(Data listing)
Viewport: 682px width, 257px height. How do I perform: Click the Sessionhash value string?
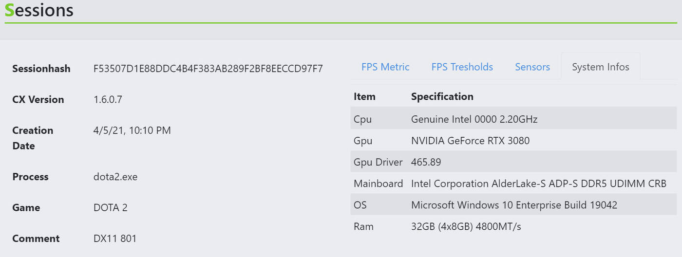coord(208,69)

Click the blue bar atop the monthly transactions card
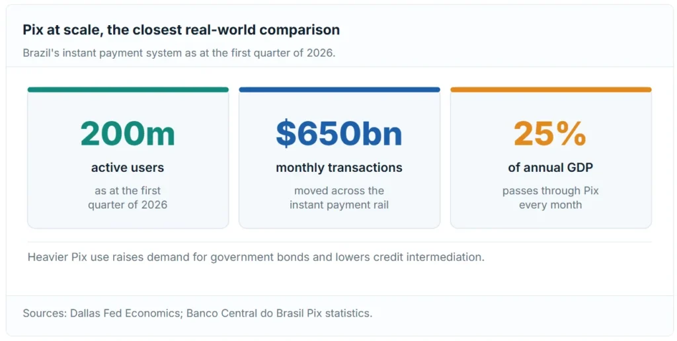click(339, 90)
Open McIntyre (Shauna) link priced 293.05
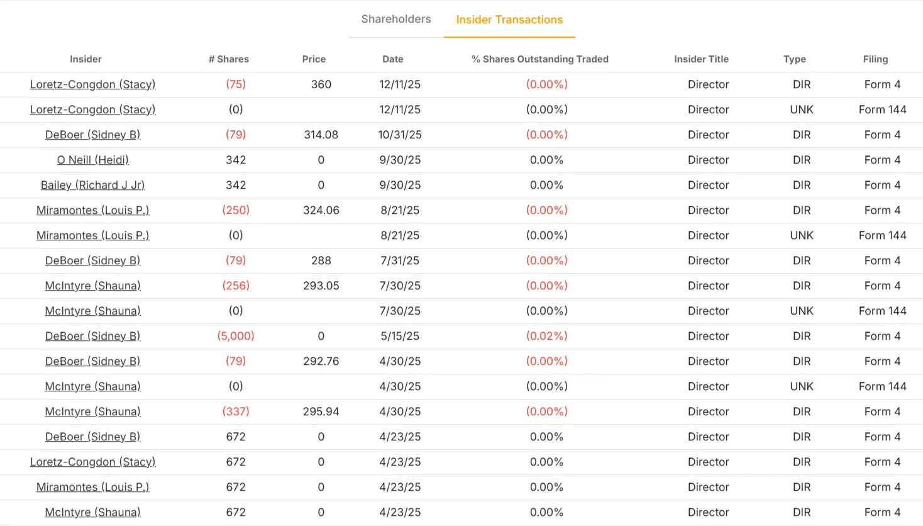 point(92,286)
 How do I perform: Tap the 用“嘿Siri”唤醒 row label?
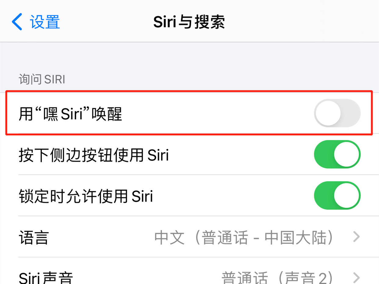click(x=70, y=114)
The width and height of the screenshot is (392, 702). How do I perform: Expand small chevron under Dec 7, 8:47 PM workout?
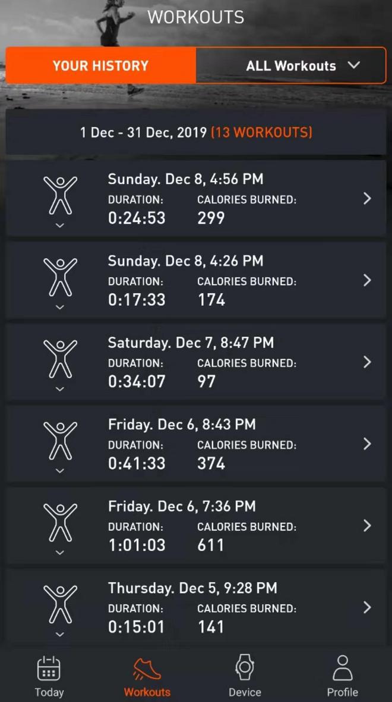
(End Data listing)
• **Work required**
Pictures stay out; print everything else in the data exactly.

• **Solution for this task**
Viewport: 682px width, 257px height. How do I perform: Click the Sessionhash value string?
coord(208,69)

Click the blue bar atop the monthly transactions card
click(339, 90)
Open McIntyre (Shauna) link priced 293.05
 point(92,286)
 How do I perform: Tap the 用“嘿Siri”唤醒 row label?
click(x=70, y=114)
The width and height of the screenshot is (392, 702). How do I perform: Expand small chevron under Dec 7, 8:47 PM workout?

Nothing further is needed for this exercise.